7:32 Okay, so these are the ones we are looking for,
7:38 so then we'll say for c in room courses, print, let's do a little star like this,
7:46 see that title, actually we just put in the title, so we'll go like that, alright,
7:52 so let's go and run this and see if this works.
7:56 First of all, I'm in Eliot, I'm in room 414, boom, those are the rooms where this is,
8:03 not that many, just ten or so, let's just double check,
8:07 go to xml file here and just make sure if I go find this course
8:11 that it's actually in that room.
8:13 And that there are courses that are in other rooms, so here,
8:16 so those will be 234, let's try this again, I'm in that room, 234, boom,
8:22 Topics in French Enlightenment, First Year Russian, very cool, right.

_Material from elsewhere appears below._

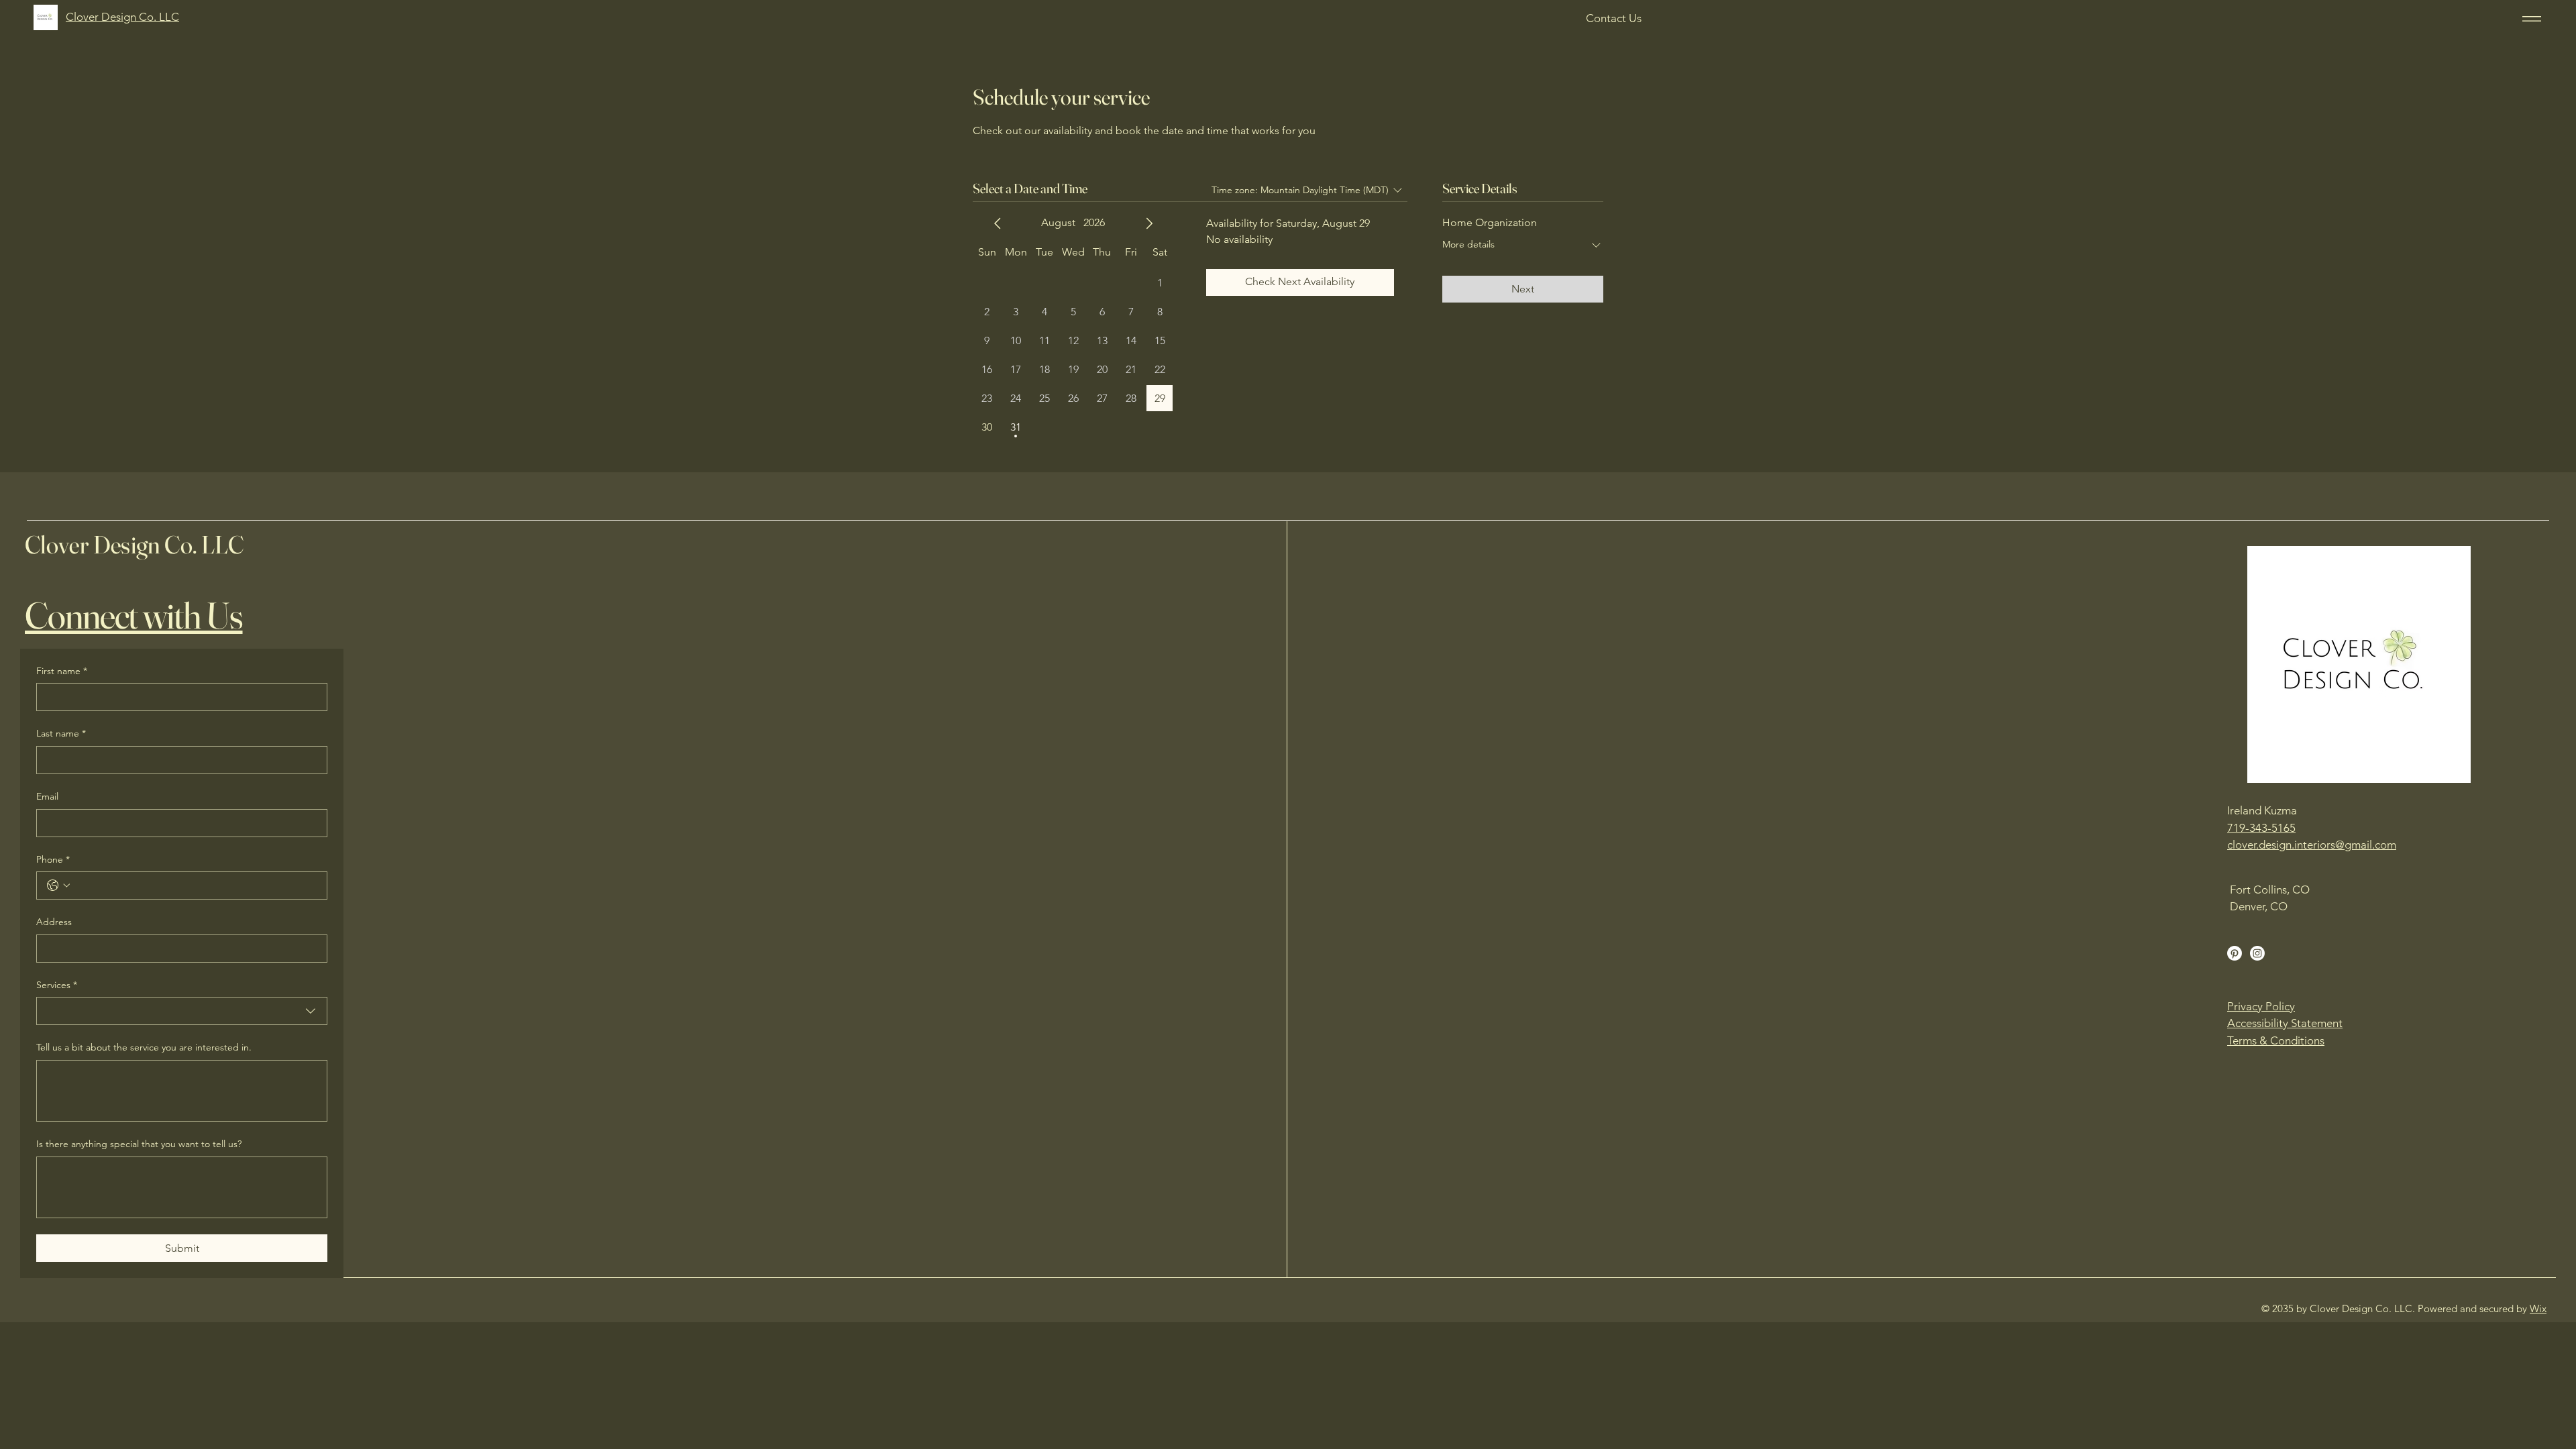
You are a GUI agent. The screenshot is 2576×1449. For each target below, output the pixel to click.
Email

8:27 So that's all there is to it, we are just going to somehow magically get a hold of the text,
8:33 later we are going to do this off of the web but right now we just got off the file system,
8:37 we are going to create an element tree, we are going to parse it from a string,
8:41 then we are going to run possibly as sequence or series of xpath expressions,
8:45 one to find the course nodes and then once we have all the course nodes,
8:49 to pull the individual pieces of data out of them, right, and then finally,
8:52 once you have the data like from here on down, this is pure Python,
8:56 once you have that loaded as a bunch of named tuples,
8:59 well, it's just a matter or writing code against them.
9:02 I did say we can improve this a little bit here, so let's work on this,
9:05 so I can take that and say okay for n in the nodes,
9:08 what I want to create and send back is one of these, and that's that, right,
9:15 so that will simplify that a little bit there, just see that it still works,
9:19 Eliot, 414 boom- still working.
9:24 Okay, so maybe that is cleaner, maybe it's not, I don't know,
9:27 it's up to you but here is just two nice little list comprehensions
9:31 working across and in memory xml dom.
9:34 Next up we are going to apply this to some web services.